Install the rust, e.g., via rustup (for Linux/Mac:curl --proto '=https' --tlsv1.2 -sSf https://sh.rustup.rs | sh
).
cd precomputation
cargo run -r -- --output_dir=../results
This command compiles Hydroflow program in release mode, executes the experiment, and write the result in to results/precomputation/precomputation.csv.
The experiment computes a number of Cloud Oracles for different numbers of data centers hosting object stores (num_d
) and data centers hosting client applications that access the objects (num_c
).
These parameters are hard-coded in main.rs according to the experiments in the CIDR publication.
The python package in oracle_python
implements several online optimization tasks of cloud oracles: scenario planning via simulation, and migration planning under workload drift.
The query logic on top of the precomputed look-up structure is implemented in queries
as specified in §3.2, §3.3, §3.4 of the paper, respectively.
The experiments in experiment are specified likewise.

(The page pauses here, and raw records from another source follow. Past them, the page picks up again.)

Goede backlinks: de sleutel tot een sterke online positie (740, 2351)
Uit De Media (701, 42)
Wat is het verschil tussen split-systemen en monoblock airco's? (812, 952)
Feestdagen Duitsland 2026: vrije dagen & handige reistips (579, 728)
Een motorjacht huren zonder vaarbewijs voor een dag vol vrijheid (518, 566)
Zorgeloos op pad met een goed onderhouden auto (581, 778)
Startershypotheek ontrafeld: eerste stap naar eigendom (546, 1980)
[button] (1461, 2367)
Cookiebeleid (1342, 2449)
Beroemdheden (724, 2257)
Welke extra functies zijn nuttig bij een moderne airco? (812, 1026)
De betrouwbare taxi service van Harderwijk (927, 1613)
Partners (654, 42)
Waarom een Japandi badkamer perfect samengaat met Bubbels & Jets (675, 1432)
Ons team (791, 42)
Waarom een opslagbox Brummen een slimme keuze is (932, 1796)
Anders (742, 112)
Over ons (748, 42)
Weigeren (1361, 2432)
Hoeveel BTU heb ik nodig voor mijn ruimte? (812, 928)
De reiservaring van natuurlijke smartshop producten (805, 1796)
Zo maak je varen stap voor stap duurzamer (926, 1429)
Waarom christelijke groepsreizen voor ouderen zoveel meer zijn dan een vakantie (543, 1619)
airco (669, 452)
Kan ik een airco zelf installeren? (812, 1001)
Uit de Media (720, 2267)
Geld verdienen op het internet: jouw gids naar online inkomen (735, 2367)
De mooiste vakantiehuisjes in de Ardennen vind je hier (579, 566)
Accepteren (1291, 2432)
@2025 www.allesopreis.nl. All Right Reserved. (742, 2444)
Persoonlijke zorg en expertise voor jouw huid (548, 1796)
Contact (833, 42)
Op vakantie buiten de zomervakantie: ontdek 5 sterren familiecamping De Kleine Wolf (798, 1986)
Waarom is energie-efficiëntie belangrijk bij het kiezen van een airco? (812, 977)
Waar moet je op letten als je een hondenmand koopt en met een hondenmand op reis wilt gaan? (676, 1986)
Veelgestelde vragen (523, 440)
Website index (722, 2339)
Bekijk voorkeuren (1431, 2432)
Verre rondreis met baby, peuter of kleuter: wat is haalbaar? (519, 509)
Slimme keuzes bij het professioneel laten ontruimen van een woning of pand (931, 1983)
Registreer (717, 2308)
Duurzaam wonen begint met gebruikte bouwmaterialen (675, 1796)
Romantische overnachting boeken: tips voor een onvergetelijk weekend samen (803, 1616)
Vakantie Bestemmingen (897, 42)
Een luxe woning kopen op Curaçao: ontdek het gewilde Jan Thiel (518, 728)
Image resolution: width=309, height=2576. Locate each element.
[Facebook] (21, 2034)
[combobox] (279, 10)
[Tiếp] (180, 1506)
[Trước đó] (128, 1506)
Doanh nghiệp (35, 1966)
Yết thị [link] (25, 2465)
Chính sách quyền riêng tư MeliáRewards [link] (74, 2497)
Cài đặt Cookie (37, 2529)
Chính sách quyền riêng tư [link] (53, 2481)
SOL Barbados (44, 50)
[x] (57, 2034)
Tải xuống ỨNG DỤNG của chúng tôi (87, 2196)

In the subdirectories, you will find for each use case the experiment definitions in use_case_X.py
and the setup logic in experiment_X.py
.
Note that, the experiments use synthetic data!
cd oracle_python
python -m pip install .
python -m cloud_oracle_prototype --all --output-dir results
This executes all experiments of the CIDR publication. Alternatively, experiments can be run individually, see python -m cloud_oracle_prototype --help
.
The GPU- or MPS- based experiments are only executed if the according hardware is detected.
See results.ipynb for plotting. It assumes all result are stored the in results directory and according subdirectories of the experiments.
Assuming the basic infrastructure for Notebooks is present, install the dependencies for plotting:
python -m pip install -r requirements.txt